Write the data below out in full, exactly as it stands.
[Supplied material Boundary: Start]
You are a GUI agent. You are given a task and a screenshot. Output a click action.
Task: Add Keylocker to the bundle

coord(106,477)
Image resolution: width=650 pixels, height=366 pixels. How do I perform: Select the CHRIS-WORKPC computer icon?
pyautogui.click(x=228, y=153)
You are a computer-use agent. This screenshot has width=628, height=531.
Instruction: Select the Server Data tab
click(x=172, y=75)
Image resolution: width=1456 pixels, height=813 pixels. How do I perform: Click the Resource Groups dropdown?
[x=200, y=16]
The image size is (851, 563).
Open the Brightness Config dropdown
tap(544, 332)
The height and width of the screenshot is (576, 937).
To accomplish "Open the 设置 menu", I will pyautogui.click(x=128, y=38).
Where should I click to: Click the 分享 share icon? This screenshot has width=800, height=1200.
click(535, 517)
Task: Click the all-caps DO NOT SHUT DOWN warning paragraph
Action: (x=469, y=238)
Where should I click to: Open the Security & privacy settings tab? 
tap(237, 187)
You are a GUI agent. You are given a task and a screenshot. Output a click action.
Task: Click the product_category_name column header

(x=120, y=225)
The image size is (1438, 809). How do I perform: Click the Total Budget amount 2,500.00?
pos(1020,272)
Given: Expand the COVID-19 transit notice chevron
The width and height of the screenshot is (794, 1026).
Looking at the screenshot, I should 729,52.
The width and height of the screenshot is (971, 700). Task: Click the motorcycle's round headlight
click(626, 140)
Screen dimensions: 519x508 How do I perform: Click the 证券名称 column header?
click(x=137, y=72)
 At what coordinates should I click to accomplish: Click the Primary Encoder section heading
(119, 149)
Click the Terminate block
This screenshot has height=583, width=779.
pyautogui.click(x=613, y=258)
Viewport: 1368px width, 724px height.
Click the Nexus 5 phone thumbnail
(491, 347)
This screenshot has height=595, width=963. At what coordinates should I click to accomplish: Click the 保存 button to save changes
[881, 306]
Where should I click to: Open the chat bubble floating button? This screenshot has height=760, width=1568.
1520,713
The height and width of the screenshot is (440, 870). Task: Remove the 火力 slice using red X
[Supplied material Boundary: End]
| Answer |
You are a GUI agent. You are given a task and a screenshot. Output a click action.
Task: Add Keylocker to the bundle

coord(106,477)
Image resolution: width=650 pixels, height=366 pixels. How do I perform: Select the CHRIS-WORKPC computer icon?
pyautogui.click(x=228, y=153)
You are a computer-use agent. This screenshot has width=628, height=531.
Instruction: Select the Server Data tab
click(x=172, y=75)
Image resolution: width=1456 pixels, height=813 pixels. How do I perform: Click the Resource Groups dropdown?
[x=200, y=16]
The image size is (851, 563).
Open the Brightness Config dropdown
tap(544, 332)
The height and width of the screenshot is (576, 937).
To accomplish "Open the 设置 menu", I will pyautogui.click(x=128, y=38).
Where should I click to: Click the 分享 share icon? This screenshot has width=800, height=1200.
click(535, 517)
Task: Click the all-caps DO NOT SHUT DOWN warning paragraph
Action: (x=469, y=238)
Where should I click to: Open the Security & privacy settings tab? 
tap(237, 187)
You are a GUI agent. You are given a task and a screenshot. Output a click action.
Task: Click the product_category_name column header

(x=120, y=225)
The image size is (1438, 809). How do I perform: Click the Total Budget amount 2,500.00?
pos(1020,272)
Given: Expand the COVID-19 transit notice chevron
The width and height of the screenshot is (794, 1026).
Looking at the screenshot, I should 729,52.
The width and height of the screenshot is (971, 700). Task: Click the motorcycle's round headlight
click(626, 140)
Screen dimensions: 519x508 How do I perform: Click the 证券名称 column header?
click(x=137, y=72)
 At what coordinates should I click to accomplish: Click the Primary Encoder section heading
(119, 149)
Click the Terminate block
This screenshot has height=583, width=779.
pyautogui.click(x=613, y=258)
Viewport: 1368px width, 724px height.
Click the Nexus 5 phone thumbnail
(491, 347)
This screenshot has height=595, width=963. At what coordinates should I click to accomplish: Click the 保存 button to save changes
[881, 306]
Where should I click to: Open the chat bubble floating button? This screenshot has height=760, width=1568.
1520,713
The height and width of the screenshot is (440, 870). Task: Remove the 火力 slice using red X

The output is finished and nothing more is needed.